Wednesday, September 5, 2012

At My Funeral...

You know what.....there are some real shitheads in the world.  The type of people who you despise to be around.  The type of people who give you anxiety because you never know what they are going to do, what they are going to say and who they are going to offend.  I HATE those people, I hope I am not one of those people to anybody.  I know in high school some people thought I was an asshole, this was never my intention.  I wanted to be cool with every group of people from goth to jocks to valley girls to nerdy guys to nerdy girls to hispanics to blacks to whoever was roaming the halls.  Unfortunately I did not come off this way to a few people and for that I would like to apologize.  I told my stepdaughter a few months ago that if a dude is mean to you it probably means he likes you.  Maybe that was my problem, maybe I just had a crush on the people I was mean to.  Right now I don't know.....I am happily married to a gangster ass chick who lets me be me.  This brings me to my point, I think a lot of people do not realize the impact they have on other people.  How do you want to be remembered when you are worm food?  What do you want people to say about you?  I have decided to tell you how I hope I am remembered after I die. 

When you all stand up at my funeral and talk about me I hope it goes something like this


Justin Matthew Czarnecki was a good dude, sometimes he thought he was black and had often been called a "wigger".  Through his college years he was the only white person I knew who was draped in P. Diddys clothing line Sean John.  He is a lover of hip hop and R&B and boy bands.  Justin loved his family and although his wife Jessica sometimes wanted to murder him, she understood him and let him be an asshole because that is who he was.  His stepdaughters could count on him if they needed anything whether it was a TI-84 calculater or support at a sporting event they knew he would be on the sideline talking about his glory days and how he once struck out 20 out of 21 batters when he was 15 against the Cardinals during the first game of the senior season.  Justin wouldn't want his funeral to be a time of tears and emotions.  Instead he would rather there be a 2 drink minimum and 2Pac on the speakers bumpin "Bury Me a G".  Justin would want you to tell stories about how he made you laugh, how he made you feel better about yourself or the time he bought you 5 drinks and you never bought him one back.  He wasn't a handyman, he couldn't hook up a VCR, he wasn't sure how to use a wrench. but he was a cool ass dude and someone I know would help me if I had a problem.  He enjoyed his relationships he had with his best friends and their families, but he is probably happy he never has to go to another kids birthday party.  The thing that bothered Justin the most was facebook status' that included talking shit about your ex-partner, political nonsense, pictures of your food and people who were begging for help and or attention.  He secretly hoped all those people would find the dirt before he did.  Justin was a firm believer that the day he died nothing would happen other than everything fading to black and his corpse becoming a buffet for all insects and creatures who were hungry.  Above all he wanted to make sure his family and friends were happy with the life they chose.  The last thing he hoped is that his funeral would be an all day party that included bottle service, grinding, rap music and everyone being happy.  Cheers to Justin, Czar, Bobby, Bows, Frozen Toes, Biscuits, Juice and anything else you called him. 

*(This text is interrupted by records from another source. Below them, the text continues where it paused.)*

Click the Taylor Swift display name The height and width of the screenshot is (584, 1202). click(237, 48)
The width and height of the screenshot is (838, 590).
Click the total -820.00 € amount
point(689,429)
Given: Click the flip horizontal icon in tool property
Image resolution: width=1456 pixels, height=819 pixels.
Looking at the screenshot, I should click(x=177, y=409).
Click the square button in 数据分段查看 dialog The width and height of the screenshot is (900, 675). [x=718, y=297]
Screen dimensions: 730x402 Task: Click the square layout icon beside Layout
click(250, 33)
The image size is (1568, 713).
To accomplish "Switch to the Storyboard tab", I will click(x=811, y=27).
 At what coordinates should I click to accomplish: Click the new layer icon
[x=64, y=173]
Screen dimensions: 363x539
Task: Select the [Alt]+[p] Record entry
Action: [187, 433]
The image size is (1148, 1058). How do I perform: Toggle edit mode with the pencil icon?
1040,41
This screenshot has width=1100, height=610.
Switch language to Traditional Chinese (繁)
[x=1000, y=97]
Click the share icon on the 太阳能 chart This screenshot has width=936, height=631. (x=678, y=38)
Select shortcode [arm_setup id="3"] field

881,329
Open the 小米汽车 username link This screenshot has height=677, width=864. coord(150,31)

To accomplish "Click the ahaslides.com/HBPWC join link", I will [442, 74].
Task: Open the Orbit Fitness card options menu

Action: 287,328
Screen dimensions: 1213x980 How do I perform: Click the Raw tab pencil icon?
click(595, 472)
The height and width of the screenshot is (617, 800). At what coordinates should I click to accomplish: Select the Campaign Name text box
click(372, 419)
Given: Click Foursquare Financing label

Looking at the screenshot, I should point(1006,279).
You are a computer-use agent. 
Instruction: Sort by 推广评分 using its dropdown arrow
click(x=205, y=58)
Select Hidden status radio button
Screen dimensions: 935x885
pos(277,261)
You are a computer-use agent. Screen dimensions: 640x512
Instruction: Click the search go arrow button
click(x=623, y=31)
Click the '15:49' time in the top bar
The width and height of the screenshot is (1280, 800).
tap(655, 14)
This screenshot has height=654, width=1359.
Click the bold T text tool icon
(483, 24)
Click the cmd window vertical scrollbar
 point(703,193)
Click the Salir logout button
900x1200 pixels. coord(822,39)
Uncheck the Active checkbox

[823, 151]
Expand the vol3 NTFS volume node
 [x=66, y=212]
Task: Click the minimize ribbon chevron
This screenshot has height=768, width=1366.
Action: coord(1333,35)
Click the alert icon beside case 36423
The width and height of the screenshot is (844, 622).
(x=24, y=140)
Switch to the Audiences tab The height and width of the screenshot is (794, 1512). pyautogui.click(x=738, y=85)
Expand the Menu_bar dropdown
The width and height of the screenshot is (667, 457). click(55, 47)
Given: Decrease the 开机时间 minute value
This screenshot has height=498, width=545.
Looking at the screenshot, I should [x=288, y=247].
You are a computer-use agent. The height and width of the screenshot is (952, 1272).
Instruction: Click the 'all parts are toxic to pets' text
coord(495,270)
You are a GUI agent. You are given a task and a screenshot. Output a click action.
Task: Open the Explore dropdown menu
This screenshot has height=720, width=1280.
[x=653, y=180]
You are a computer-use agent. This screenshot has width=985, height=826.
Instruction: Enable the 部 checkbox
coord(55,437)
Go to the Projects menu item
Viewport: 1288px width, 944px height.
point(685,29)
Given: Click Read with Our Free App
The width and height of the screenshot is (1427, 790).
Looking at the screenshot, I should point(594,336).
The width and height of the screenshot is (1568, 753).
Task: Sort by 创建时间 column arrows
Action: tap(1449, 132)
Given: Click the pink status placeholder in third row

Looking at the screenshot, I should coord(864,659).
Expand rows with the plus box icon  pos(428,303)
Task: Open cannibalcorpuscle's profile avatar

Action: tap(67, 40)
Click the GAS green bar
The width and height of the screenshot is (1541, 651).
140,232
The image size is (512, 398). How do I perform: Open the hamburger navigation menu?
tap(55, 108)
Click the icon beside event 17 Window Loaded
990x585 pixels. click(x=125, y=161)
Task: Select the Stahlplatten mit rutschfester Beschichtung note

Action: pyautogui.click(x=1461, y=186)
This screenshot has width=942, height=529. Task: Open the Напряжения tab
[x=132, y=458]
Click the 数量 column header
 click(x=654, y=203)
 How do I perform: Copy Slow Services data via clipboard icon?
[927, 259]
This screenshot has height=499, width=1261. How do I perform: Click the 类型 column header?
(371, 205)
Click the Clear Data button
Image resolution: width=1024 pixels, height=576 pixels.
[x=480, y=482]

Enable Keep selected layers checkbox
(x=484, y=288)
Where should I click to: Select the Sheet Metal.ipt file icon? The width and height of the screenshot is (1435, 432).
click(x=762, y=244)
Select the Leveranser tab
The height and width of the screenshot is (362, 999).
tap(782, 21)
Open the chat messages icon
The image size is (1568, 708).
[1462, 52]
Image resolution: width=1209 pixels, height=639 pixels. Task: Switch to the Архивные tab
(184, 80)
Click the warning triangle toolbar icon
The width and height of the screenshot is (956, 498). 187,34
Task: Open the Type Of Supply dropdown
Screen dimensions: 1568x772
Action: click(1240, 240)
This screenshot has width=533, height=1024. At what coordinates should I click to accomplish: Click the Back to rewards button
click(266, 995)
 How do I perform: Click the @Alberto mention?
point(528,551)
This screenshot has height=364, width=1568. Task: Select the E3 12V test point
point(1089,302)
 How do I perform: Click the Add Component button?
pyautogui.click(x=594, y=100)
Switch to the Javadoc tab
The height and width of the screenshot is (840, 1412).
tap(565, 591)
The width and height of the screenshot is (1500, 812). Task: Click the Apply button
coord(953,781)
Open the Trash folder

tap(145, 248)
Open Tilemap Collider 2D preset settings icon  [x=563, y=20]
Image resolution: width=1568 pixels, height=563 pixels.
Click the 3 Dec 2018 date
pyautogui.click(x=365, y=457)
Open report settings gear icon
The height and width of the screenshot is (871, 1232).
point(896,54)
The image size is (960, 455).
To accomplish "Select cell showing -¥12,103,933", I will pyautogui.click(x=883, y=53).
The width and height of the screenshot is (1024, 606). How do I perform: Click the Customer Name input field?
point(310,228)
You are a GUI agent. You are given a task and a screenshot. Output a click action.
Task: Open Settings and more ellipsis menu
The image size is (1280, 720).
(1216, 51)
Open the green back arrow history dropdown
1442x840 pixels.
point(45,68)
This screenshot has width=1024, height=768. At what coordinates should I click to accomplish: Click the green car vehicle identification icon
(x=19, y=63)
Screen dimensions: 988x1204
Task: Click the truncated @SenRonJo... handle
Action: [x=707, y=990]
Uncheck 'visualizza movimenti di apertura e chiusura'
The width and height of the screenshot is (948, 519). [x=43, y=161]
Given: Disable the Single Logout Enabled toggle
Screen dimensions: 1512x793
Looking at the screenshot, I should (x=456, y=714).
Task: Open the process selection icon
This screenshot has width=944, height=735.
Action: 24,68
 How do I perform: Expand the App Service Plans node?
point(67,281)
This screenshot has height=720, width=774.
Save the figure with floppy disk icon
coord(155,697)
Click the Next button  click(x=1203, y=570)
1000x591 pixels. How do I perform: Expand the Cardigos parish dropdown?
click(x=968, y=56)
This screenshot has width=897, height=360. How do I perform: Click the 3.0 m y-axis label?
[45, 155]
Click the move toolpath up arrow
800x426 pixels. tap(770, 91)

Please make my funeral a party and remember to pour a little out.

I don't want people at my funeral talking about how much I was disliked.  I encourage everyone to make a firm impact on everyone you come across.  Say something people will remember forever, don't waste your life being the person who thinks they know everything.  Make people smile it will be part of your legacy.

Hugs and Handpounds,

Czar

1 comment:

  1. It is an honorable gesture to make right the errors of one's former ways. I was there, but on the receiving end. It created painful memories, but only motivated me to become a better person...for me. Bullying is a sad phenomenon. I think your entry may teach others to think about their intended actions and prevent them from actually going through with them. I hope. Every human has flaws, but it takes a bigger person to publicly take ownership of them. It also takes a bigger person to make a conscious effort to keep them at bay. I cannot speak for the other FHS "nerds" of '98, but thanks for being apologetic. It may not change the past, but it brightens the future.